WHAT YOU WILL DO: Please return the lines of the items from the line with "Given: Go to next preset with right arrow" to the line with "Looking at the screenshot, I should 577,97.", both included, copied word for word and with the pictures left out.
**** PROVIDED INFORMATION
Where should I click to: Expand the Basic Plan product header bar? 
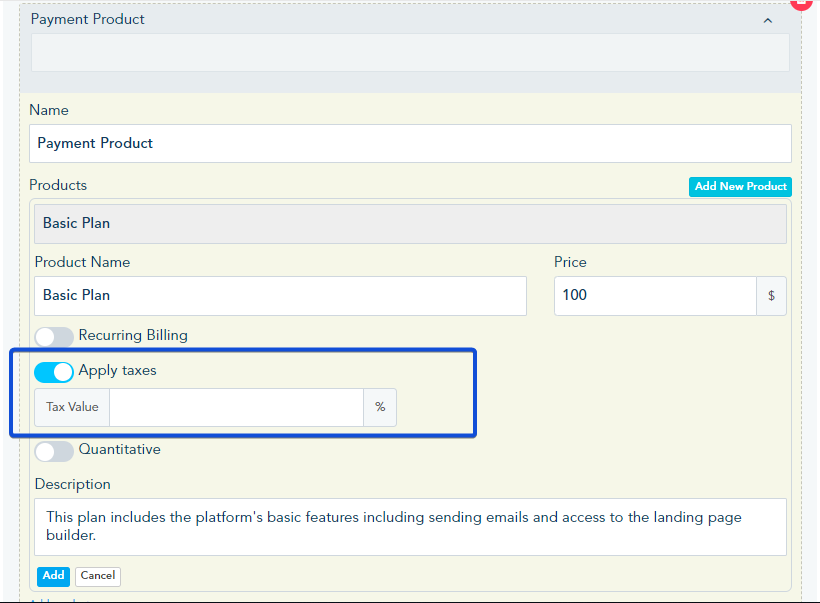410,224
********
**** PROVIDED INFORMATION
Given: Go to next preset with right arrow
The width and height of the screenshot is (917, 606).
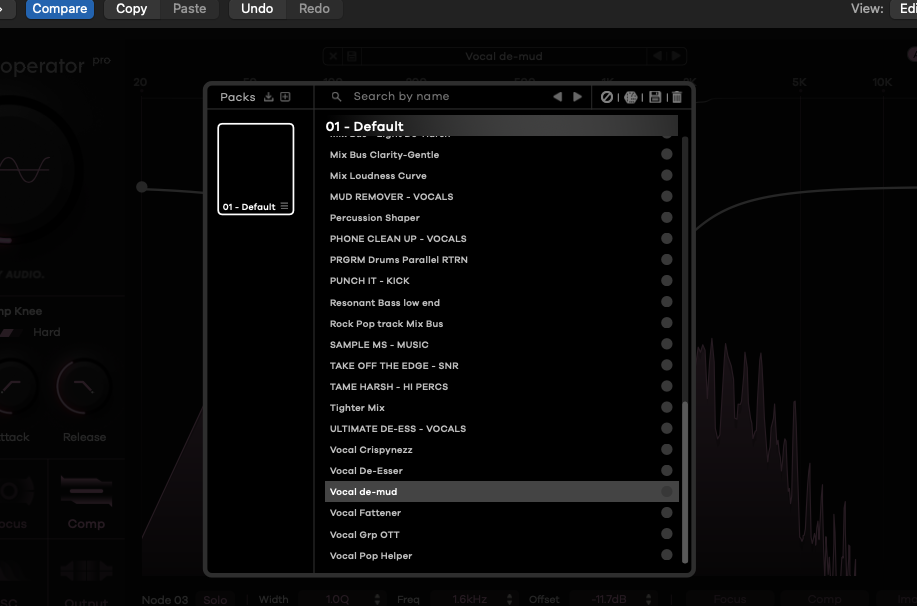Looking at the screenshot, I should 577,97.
********
PROBLEM SOLUTION:
Given: Go to next preset with right arrow
The width and height of the screenshot is (917, 606).
Looking at the screenshot, I should 577,97.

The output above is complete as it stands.